The present invention relates to the fabrication of integrated circuits. More specifically, the present invention pertains to photolithography techniques for forming metal-insulator-metal (MIM) capacitors.
Photolithography techniques are used for fabricating components used in integrated circuits, such as metal-insulator-metal (MIM) capacitors (referred to also as metal-intermetal-metal capacitors). In the photolithography process, a pattern mask that defines the size and shape of a component (e.g., an electrode) in one layer of a MIM capacitor is applied to a photosensitive layer (e.g., photoresist) that has been applied over a metal layer. A stepper holds the pattern mask over the photoresist and projects the pattern image onto the photoresist through a lens. The pattern is imprinted into the photoresist; for example, the irradiated regions (e.g., the regions exposed through the pattern mask) are soluble in a specific solvent known as developer. The unexposed portions remain and thus the pattern is reproduced in the photoresist on the surface of the metal layer.

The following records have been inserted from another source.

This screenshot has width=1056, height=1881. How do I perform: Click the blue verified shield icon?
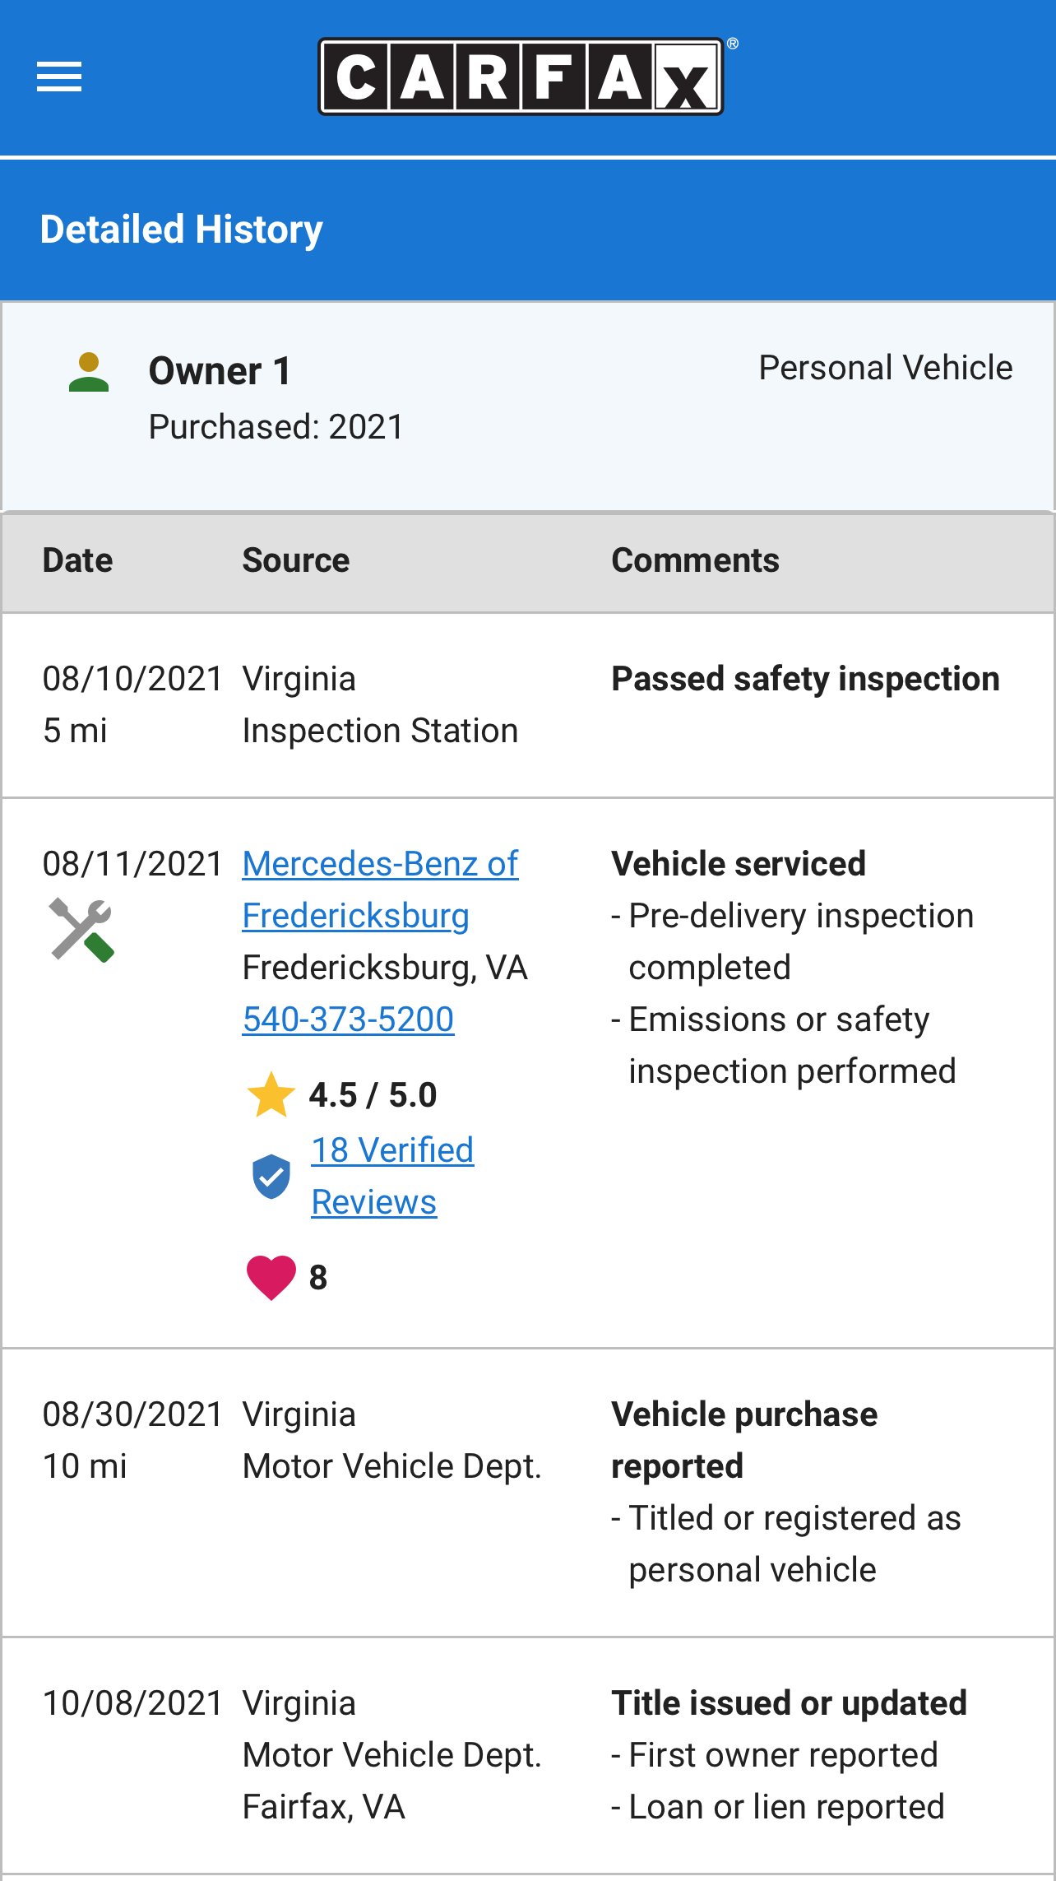pyautogui.click(x=271, y=1177)
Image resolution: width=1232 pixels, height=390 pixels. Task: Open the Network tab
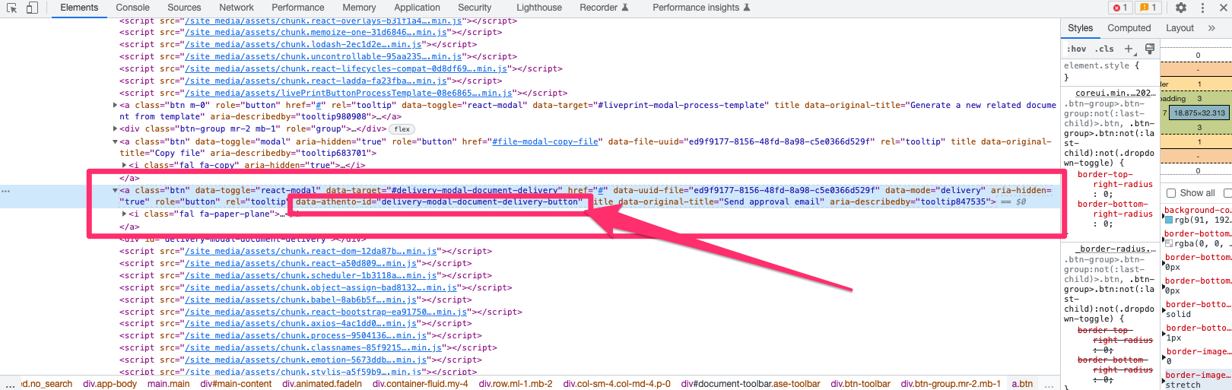237,8
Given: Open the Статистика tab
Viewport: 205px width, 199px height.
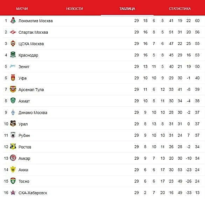Looking at the screenshot, I should 180,9.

The portion of the metal layer not underlying the photoresist is then removed, usually by etching. The portion of the metal layer not removed will be in the shape of the component(s) defined by the pattern. This process is repeated as needed to build each layer of the MIM capacitor. A dielectric layer is present to separate the MIM capacitor electrodes.
Thus, the MIM capacitor is essentially built-up by forming a multitude of components in a number of layers, one layer on top of another. Because the components in one layer interconnect with components in other layers, it is necessary to ensure that the components are accurately positioned and formed. As components get even smaller, it is necessary to position and form components to increasingly finer tolerances.
Conventional techniques rely on accurate alignment of the stepper and its target in order to accurately form components. For geometries of 0.18 microns and less, accuracy is improved by applying an inorganic anti-reflective coating (ARC) such as silicon-oxy-nitride (SiON) to the metal layer prior to a stepper or scanner shot. The inorganic ARC reduces reflection from the metal layer, allowing the stepper or scanner to more accurately acquire the marks that are used to align the stepper (or scanner) and the target.
In the prior art, the inorganic ARC is not removed after the stepper or scanner shot because it cannot be easily removed by a post-masking etch or clean. The inorganic ARC thus remains a part of the MIM capacitor. However, the presence of the inorganic ARC in the MIM capacitor degrades the electrical performance of the capacitor. Specifically, the presence of the inorganic ARC reduces breakdown voltage and increases leakage current. For example, the breakdown voltage of a 400 Angstrom silane dioxide dielectric, using SiON as the inorganic ARC layer for the bottom electrode of a MIM capacitor, ranges from 26-32 volts.
Accordingly, what is needed is a method and/or system that can be used for fabricating MIM capacitors with improved electrical performance. For example, it is desirable to be able to fabricate MIM capacitors that have higher breakdown voltages and reduced leakage currents. It is also desirable to be able to fabricate MIM capacitors for which the variability of these parameters is reduced; that is, it is desirable for the range of values of breakdown voltage and leakage current to fall within a tighter tolerance band. The present invention provides a novel solution to these needs.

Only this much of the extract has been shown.